THE TASK —
Your response should be a copy of each line in the listing below that includes the word "showing".

DATASET ENTRIES —
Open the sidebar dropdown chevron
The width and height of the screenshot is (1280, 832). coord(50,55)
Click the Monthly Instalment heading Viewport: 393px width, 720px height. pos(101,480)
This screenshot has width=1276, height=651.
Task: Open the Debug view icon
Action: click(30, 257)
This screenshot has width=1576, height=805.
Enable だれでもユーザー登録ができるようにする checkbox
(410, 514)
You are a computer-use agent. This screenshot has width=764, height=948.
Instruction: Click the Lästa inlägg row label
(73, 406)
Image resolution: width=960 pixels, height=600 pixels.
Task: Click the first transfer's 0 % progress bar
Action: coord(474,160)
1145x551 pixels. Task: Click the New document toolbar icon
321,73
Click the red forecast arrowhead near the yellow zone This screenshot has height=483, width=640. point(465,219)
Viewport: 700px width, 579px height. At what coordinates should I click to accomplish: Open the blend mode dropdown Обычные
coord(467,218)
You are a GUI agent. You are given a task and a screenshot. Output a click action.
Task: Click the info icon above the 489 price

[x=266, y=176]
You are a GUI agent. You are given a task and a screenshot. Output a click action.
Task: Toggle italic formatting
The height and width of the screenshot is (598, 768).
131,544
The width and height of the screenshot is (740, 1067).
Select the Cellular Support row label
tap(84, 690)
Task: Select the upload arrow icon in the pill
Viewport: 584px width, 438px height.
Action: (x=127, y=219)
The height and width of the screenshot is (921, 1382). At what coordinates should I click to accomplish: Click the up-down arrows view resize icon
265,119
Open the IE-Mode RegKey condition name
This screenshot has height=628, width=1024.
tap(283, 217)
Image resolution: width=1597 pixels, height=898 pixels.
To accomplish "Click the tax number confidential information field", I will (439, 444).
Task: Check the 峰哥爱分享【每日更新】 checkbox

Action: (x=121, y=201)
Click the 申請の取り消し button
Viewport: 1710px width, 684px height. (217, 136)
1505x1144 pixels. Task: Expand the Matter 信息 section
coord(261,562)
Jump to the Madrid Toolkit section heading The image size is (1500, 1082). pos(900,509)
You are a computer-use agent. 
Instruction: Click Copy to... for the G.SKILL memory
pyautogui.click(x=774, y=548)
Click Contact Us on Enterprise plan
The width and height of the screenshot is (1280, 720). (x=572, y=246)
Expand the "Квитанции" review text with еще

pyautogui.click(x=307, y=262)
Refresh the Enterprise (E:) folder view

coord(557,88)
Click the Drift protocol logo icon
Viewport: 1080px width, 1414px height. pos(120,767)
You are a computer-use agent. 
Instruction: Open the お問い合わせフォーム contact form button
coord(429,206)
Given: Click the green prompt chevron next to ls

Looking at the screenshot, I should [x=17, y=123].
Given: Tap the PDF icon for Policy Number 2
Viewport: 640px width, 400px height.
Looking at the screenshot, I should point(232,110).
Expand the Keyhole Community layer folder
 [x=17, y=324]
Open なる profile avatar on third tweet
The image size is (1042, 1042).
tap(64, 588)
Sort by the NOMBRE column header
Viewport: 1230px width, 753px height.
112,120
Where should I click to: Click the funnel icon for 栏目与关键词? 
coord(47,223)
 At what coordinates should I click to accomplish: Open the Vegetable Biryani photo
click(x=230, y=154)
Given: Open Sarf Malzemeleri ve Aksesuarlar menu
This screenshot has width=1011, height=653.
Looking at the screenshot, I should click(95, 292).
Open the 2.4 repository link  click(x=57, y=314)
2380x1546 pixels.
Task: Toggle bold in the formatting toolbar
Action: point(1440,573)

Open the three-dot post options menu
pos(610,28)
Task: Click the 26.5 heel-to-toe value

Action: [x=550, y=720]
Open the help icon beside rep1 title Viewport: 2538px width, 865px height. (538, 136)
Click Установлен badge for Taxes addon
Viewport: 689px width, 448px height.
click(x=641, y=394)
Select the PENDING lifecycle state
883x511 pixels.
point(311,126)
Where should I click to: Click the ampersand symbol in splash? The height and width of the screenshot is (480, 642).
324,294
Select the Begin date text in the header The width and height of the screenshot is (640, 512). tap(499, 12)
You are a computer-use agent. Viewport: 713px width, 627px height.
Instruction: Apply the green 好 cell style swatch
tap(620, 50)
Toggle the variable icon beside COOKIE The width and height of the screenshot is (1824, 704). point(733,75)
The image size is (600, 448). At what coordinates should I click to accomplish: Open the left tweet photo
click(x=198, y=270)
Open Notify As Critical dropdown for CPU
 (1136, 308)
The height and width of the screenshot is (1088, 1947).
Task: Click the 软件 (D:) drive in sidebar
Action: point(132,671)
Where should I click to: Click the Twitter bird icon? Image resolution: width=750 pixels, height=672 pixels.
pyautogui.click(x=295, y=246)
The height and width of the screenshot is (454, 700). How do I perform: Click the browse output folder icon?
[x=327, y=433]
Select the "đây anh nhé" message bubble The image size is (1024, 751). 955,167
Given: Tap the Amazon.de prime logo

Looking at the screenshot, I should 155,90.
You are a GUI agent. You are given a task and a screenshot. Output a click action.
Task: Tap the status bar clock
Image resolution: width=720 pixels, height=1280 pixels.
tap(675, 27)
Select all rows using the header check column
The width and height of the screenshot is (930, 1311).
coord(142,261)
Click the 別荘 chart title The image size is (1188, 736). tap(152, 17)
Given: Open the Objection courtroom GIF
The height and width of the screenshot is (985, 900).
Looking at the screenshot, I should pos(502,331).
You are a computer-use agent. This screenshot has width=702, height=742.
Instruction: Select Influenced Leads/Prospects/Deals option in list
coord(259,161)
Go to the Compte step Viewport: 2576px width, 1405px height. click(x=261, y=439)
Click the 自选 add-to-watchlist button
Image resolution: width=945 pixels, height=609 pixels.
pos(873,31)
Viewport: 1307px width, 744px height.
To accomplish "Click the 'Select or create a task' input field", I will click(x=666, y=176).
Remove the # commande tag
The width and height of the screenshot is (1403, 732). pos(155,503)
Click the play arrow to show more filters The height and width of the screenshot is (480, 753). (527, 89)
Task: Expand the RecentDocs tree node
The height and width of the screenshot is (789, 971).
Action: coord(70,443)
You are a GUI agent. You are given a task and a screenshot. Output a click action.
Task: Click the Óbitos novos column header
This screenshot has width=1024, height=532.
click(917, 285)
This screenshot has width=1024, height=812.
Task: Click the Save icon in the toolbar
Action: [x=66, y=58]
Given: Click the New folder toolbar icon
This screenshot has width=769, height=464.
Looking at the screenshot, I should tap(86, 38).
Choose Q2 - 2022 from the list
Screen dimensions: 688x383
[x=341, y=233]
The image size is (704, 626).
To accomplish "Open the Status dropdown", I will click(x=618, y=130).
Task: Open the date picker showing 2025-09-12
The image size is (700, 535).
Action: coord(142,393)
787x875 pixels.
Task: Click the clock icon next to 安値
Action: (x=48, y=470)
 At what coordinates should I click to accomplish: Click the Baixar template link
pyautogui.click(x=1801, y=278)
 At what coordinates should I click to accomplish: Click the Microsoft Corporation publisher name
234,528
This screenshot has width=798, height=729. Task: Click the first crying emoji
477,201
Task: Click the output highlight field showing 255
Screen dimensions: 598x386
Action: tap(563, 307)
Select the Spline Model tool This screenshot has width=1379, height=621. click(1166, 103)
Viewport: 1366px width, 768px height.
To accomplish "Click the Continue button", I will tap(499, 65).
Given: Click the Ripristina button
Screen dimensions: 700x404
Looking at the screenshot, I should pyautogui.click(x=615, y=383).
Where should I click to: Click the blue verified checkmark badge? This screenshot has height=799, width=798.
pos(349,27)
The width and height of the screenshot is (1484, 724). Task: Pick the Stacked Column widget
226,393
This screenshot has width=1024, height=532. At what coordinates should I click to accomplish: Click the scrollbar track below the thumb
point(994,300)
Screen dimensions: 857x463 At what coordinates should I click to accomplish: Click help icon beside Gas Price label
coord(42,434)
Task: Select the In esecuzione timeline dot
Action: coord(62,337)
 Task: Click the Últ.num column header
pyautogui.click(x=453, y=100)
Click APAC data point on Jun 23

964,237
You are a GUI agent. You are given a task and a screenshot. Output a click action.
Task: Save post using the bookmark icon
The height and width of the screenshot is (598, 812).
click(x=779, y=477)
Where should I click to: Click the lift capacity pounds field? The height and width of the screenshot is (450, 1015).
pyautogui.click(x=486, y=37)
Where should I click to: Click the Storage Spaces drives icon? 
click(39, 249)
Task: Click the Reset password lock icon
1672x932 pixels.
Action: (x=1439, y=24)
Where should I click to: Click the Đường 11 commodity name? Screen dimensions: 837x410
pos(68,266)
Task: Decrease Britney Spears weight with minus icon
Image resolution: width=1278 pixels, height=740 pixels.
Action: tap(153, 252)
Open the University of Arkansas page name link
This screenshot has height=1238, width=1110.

ANSWER BELOW —
Task: Open the date picker showing 2025-09-12
Task: Click the output highlight field showing 255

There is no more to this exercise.